September Reading Group Selection: Machines in the Head

The Book Beat reading group selection for September is Machines in the Head: Selected Stories by Anna Kavan, edited by Victoria Walker. This will be a virtual Zoom meeting rescheduled for Wednesday, October 6 at 7 PM. Books are available in the store now and are discounted 15%. If you would like to attend, and are not on our reading group list, please RSVP to us with your name, phone number and email and we will add you to our virtual reading group list. Reminders and login links are sent on the morning or day of the meeting. Please check your email and try to login 5- 10 minutes before the meeting so we can begin on time. 

This new selection of Kavan’s stories gathers the best work from across the many decades of her career, including oblique and elegiac tales of breakdown and institutionalization from Asylum Piece (1940), moving evocations of wartimes from I Am Lazarus (1945), fantastic and surrealist pieces from A Bright Green Field (1958), and stories of addiction from Julia and the Bazooka (1970)… Kavan experiments throughout her writing career with results that are moving, funny, bizarre, poignant, often unsettling, always unique.”

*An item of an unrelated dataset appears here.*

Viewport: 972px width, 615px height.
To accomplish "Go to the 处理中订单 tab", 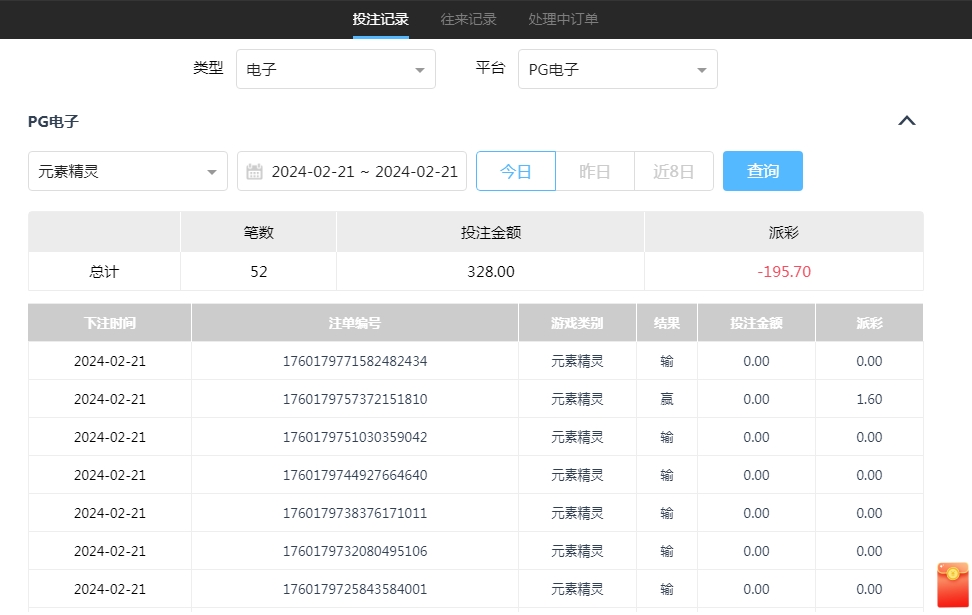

“It is the cool lucid light of that unique mind which makes her Anna Kavan . . . There is nothing else like her writing … She is one of the most distinctive twentieth-century novelists.” – Doris Lessing

“Her preoccupations—opioid addiction, extreme weather, female oppression, psychopathology—have become topics of burning interest… Walker’s selection highlights Kavan’s newfound taste for gothic flourishes and for jagged or circular structures that enable a potent mixture of immersion and analysis.” – Leo Robson, The New Yorker

“Few novelists match the fierce intensity of her vision.” – J.G. Ballard

“Her work is, by some odd logic, contemporary—which is to say, her writing is one that matches the hallucinatory chaos of our present. Her stories feel prescient today; they capture the madness and degradation of isolation and living in a ravaged world.” – Josh Vigil, Full Stop


Anna Kavan (1901–1968) was born Helen Woods to wealthy British parents in Cannes. The family moved often between Europe and the United States and, when she was ten, Kavan was sent to boarding school in the United Kingdom. The following year her father committed suicide. In 1920, Kavan married a railway engineer and the two moved to Burma, where their son, Bryan, was born. The couple separated in 1925, and she returned to London to attend art school and began using heroin. In 1928 she married the artist Stuart Edmonds, and the next year published her first novel, A Charmed Circle. While married to Edmonds, she published six books as Helen Ferguson, and in 1935 they had a daughter, Margaret, who died shortly after birth. They soon adopted a daughter, Susanna. In 1938, as the marriage deteriorated, Kavan attempted suicide and was admitted to a psychiatric clinic in Switzerland. Adopting the name Anna Kavan (after a character who had appeared in two of her earlier books), she would write about this experience in the short-story collection Asylum Piece (1940), which was met with acclaim. She would go on to write criticism, journalism, dozens of stories, and several novels as Kavan, including her most successful book, the novel Ice (1967), which was published the year before she died of heart failure.